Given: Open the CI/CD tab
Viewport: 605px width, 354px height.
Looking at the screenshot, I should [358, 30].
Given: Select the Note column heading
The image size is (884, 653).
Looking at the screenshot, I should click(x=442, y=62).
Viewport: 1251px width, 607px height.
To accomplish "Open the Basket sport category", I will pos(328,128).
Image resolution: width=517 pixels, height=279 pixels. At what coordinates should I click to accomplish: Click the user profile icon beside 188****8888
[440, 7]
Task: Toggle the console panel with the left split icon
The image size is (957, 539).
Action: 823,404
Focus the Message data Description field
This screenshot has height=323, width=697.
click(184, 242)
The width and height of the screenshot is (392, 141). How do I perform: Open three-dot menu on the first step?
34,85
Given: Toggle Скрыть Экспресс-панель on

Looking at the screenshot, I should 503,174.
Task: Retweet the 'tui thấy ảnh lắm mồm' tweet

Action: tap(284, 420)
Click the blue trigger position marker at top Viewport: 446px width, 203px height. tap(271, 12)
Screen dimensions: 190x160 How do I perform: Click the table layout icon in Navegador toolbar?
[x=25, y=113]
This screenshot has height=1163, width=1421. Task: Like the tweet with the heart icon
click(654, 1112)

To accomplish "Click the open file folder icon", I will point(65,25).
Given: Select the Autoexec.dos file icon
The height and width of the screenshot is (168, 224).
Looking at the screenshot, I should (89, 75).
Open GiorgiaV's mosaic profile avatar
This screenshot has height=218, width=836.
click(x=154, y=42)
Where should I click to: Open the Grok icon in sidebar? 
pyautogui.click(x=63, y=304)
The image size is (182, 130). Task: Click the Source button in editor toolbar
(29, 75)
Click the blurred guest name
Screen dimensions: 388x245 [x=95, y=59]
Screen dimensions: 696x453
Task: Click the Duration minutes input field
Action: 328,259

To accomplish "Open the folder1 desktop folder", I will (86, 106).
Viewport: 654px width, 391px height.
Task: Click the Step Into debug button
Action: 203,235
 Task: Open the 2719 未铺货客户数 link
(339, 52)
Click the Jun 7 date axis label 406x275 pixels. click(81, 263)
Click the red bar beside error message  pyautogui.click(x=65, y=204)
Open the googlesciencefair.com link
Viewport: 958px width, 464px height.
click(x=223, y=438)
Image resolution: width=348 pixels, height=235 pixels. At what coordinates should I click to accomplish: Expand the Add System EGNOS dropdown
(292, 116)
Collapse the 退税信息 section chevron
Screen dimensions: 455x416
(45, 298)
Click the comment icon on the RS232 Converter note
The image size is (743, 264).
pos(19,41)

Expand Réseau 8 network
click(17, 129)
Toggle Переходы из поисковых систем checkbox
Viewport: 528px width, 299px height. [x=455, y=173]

****

YOUR OBJECTIVE: Scan the material line by line and report each one that contains "Select".

EXERCISE RESULT:
Given: Select the Note column heading
Given: Select the Autoexec.dos file icon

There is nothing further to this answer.